Le jugement entrepris sera donc infirmé en ce qu'il a condamné la société Beal à payer à la société Fret Rhône Alpes une somme de 12 000 euros calculée sur la base de 24 mois de marge brute d'exploitation calculée sur un chiffre d'affaires moyen de 60 000 euros, la cour, statuant à nouveau, fixant le préjudice de l'appelante, venant aux droits de la société Fret Rhône Alpes, à la somme de 3 000 euros déterminée sur la base d'une durée de préavis de 6 mois.
Sur le préjudice d'image :
L'appelante ne justifie nullement des attaques portées à l'encontre de M. X et de la société Fret Rhône Alpes, ni de l'atteinte subséquente portée à la réputation de celle-ci auprès de sa clientèle. Le jugement entrepris sera donc confirmé en ce qu'il a débouté la société Fret Rhône Alpes de sa demande indemnitaire à ce titre.
Sur les dépens et l'article 700 du Code de procédure civile :
La société Beal échouant dans ses prétentions a été à bon droit condamnée aux dépens de première instance et doit également l'être au titre des dépens exposés en cause d'appel, lesquels pourront être recouvrés selon les modalités de l'article 699 du Code de procédure civile.

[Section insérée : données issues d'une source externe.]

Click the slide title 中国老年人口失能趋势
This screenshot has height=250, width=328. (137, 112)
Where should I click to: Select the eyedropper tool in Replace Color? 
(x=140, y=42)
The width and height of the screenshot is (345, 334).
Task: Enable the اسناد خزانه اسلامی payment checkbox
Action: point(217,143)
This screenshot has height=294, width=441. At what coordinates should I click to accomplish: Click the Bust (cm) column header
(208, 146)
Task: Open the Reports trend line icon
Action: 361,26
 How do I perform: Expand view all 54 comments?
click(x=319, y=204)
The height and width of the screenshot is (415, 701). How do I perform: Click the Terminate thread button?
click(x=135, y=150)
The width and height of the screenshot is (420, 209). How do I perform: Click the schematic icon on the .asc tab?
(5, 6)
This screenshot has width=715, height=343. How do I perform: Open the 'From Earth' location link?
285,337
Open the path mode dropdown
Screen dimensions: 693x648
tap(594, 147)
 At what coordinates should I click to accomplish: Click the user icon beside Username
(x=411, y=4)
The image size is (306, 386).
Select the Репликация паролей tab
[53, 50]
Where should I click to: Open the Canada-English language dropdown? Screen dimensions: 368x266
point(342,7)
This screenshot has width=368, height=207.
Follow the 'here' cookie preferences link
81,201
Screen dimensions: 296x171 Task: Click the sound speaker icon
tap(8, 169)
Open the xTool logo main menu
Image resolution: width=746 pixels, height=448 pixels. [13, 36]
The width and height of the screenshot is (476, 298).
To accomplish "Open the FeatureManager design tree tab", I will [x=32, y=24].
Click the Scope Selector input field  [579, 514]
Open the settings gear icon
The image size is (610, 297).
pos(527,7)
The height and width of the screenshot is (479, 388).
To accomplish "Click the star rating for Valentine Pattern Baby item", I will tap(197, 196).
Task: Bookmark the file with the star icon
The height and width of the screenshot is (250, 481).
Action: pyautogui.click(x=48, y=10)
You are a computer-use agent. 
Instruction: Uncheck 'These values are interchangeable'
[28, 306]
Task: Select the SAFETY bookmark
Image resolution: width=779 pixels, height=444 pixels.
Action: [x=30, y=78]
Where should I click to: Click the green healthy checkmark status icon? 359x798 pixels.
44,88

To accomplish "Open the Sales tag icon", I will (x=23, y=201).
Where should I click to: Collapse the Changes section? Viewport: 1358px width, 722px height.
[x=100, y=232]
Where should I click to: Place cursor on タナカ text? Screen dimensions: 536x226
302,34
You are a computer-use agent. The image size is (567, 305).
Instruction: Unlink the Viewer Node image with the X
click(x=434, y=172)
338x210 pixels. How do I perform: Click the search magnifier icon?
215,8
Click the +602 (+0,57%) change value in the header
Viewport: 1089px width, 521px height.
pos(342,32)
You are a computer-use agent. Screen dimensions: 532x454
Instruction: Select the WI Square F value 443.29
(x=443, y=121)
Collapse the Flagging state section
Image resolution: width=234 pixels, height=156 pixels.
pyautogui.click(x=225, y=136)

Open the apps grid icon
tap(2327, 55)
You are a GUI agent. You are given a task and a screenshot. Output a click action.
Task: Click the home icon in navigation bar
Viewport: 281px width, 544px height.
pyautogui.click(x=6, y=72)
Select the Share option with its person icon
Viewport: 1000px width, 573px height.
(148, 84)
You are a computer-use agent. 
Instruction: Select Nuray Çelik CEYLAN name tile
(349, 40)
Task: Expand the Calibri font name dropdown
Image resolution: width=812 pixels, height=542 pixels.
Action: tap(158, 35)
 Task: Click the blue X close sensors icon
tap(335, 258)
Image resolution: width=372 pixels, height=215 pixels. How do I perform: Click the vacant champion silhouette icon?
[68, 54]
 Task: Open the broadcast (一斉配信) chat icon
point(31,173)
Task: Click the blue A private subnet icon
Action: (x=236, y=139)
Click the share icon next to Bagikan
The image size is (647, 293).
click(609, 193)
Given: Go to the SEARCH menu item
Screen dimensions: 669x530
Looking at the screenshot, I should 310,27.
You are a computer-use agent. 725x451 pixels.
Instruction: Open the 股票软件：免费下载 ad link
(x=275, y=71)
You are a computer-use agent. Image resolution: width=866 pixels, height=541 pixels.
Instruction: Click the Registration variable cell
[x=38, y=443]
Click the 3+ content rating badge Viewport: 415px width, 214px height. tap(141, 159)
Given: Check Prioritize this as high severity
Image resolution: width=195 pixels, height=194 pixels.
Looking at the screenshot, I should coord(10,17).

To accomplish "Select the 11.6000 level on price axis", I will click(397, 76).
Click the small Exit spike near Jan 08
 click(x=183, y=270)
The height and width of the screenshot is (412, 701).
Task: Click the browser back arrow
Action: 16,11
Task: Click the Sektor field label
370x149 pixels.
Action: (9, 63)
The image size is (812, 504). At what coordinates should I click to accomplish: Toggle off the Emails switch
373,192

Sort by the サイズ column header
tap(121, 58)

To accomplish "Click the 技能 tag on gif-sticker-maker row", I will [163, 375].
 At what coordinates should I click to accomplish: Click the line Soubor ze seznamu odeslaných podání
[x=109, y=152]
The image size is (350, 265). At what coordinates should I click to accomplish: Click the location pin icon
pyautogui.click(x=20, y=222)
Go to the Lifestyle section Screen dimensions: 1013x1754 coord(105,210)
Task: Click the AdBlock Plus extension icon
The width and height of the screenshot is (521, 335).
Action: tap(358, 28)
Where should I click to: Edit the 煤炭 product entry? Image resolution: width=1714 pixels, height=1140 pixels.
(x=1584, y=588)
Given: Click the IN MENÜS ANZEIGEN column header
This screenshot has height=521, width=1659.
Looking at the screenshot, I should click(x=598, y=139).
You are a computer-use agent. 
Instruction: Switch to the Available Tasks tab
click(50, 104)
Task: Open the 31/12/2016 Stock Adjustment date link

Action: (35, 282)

L'équité commande de confirmer la condamnation prononcée par le tribunal de commerce de Lyon au titre des dispositions de l'article 700 du Code de procédure civile, et de débouter l'appelante de sa demande supplémentaire au titre des frais exposés en cause d'appel et non compris dans les dépens.
Par ces motifs, LA COUR, Statuant par arrêt contradictoire rendu en dernier ressort, Confirme le jugement rendu par le tribunal de commerce de Lyon le 8 décembre 2016 en l'ensemble de ces dispositions, sauf en ce qu'il a : dit que la durée du préavis aurait dû être de deux ans, condamné la société Beal à payer à la société Fret Rhône Alpes la somme de 12 000 euros correspondant à 24 mois de marge brute d'exploitation calculée sur un chiffre d'affaires moyen de 60 000 euros, Statuant de nouveau, Condamne la société Beal à payer à la société Fra Finances, venant aux droits de la société Fret Rhône Alpes, une somme de 3 000 euros en réparation de son préjudice au titre de la rupture brutale de la relation commerciale établie, Déboute société Fra Finances, venant aux droits de la société Fret Rhône Alpes, de sa demande formée en cause d'appel au titre des dispositions de l'article 700 du Code de procédure civile, Condamne la société Beal aux dépens exposés en cause d'appel, lesquels pourront être recouvrés selon les modalités de l'article 699 du Code de procédure civile.